[Metin bölümü]

·····

Fotoğraf: Kürt kadınlar eylemde/Van Taraf Gazetesi
HDP'nin yaşadığı oy kaybı üzerine tartışmalar sürerken bu konuyla ilgili yeni tamamlanan ancak henüz yayınlanmayan bir araştırmanın sonucunu Artı Gerçek ile paylaşan Kürt Çalışmaları Merkezi Direktörü Reha Ruhavioğlu, Türkiyelileşme politikasının sanıldığının aksine toplumda kabul gördüğünü söyledi, Ruhavioğlu HDP'deki seçim sonrası tartışma süreci açısından da "HDP ve Demirtaş'ın birbirine yaklaşması gerektiğini vurguluyor."
Artı Gerçek'ten Remzi Budancir'in haberine göre Kürt Çalışmaları Merkezi'nin yürüttüğü araştırmada "HDP'nin Türkiyeleşme Siyaseti hakkında ne düşünüyorsunuz" sorusuna "Doğru buluyorum. Türkiyelileşme siyasetini devam ettirmeli" diyenlerin oranı yüzde 42 olarak belirlendi. Bu siyaseti yanlış bulduğunu, "Türkiyelileşme siyasetini bırakmalı" söyleyenlerin oranı ise yüzde 20.9'da kaldı. Araştırmaya katılanların yüzde 37.1'i ise "Türkiyelileşme siyaseti hakkında bilgim/fikrim yok" dedi.
"HDP'nin Türkiyelileşme siyaseti Kürt elitlerde rahatsızlık yaratıyor, fakat Kürt toplumu büyük ölçüde bu siyaseti destekliyor" diyen Ruhavioğlu, oy kaybının başlıca nedeni olarak siyaset stratejisini görüyor.
Ruhavioğlu: "HDP'nin seçmeni
büyüdü, dili dönüşmedi"
Artı Gerçek'le söyleşisinde Ruhavioğlu, 2015'ten bu yana HDP'nin seçmenin iki katına çıktığını ancak buna rağmen HDP siyasetinin hala 2015 öncesi sanki altı puanlık bir seçmen kitlesi varmış gibi, bir siyaset uyguladığını söyledi.
"[...] 2015'de HDP'ye eklenen yeni seçmen daha umuda, barışa, Türkiyeliliğe, daha normalleşmeye dönen bir seçmen kümesiydi. HDP buna uygun şekilde dilini, siyasetini dönüştüremedi. HDP'nin kendi kitlesi de dönüşüyor. Sosyoloji dönüşüyor. Fakat dönüp baktığımızda HDP'nin siyasetinde sosyolojideki dönüşümü yakalayan dönüşüm de görmüyoruz. Bunlar yapısal faktörler" dedi.

·····

[Veri kümesi içeriği]
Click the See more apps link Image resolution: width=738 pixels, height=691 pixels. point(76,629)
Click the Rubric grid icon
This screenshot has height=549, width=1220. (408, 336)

·····

[Gereksinim 1] Metin bölümüne göre Ruhavioğlu, HDP'nin dilinin ve siyasetinin seçmen kitlesiyle uyumsuz kaldığını neye dayandırıyor? Bir ila üç cümleyle açıklayın.
[Gereksinim 2] Metin bölümünden "Artı Gerçek'ten Remzi" ile başlayıp "siyaset stratejisini görüyor." ile biten kısmı aynen geri verin.

[Görev sonucu 1] Ruhavioğlu'na göre HDP'nin seçmeni 2015'ten bu yana iki katına çıktı. 2015'te eklenen yeni seçmenler daha çok umuda, barışa, Türkiyeliliğe ve normalleşmeye dönük bir kesimdi. Buna rağmen HDP, hâlâ altı puanlık bir seçmen kitlesi varmış gibi siyaset yaptı ve dilini bu dönüşüme uygun biçimde değiştiremedi.

[Görev sonucu 2]
Artı Gerçek'ten Remzi Budancir'in haberine göre Kürt Çalışmaları Merkezi'nin yürüttüğü araştırmada "HDP'nin Türkiyeleşme Siyaseti hakkında ne düşünüyorsunuz" sorusuna "Doğru buluyorum. Türkiyelileşme siyasetini devam ettirmeli" diyenlerin oranı yüzde 42 olarak belirlendi. Bu siyaseti yanlış bulduğunu, "Türkiyelileşme siyasetini bırakmalı" söyleyenlerin oranı ise yüzde 20.9'da kaldı. Araştırmaya katılanların yüzde 37.1'i ise "Türkiyelileşme siyaseti hakkında bilgim/fikrim yok" dedi.
"HDP'nin Türkiyelileşme siyaseti Kürt elitlerde rahatsızlık yaratıyor, fakat Kürt toplumu büyük ölçüde bu siyaseti destekliyor" diyen Ruhavioğlu, oy kaybının başlıca nedeni olarak siyaset stratejisini görüyor.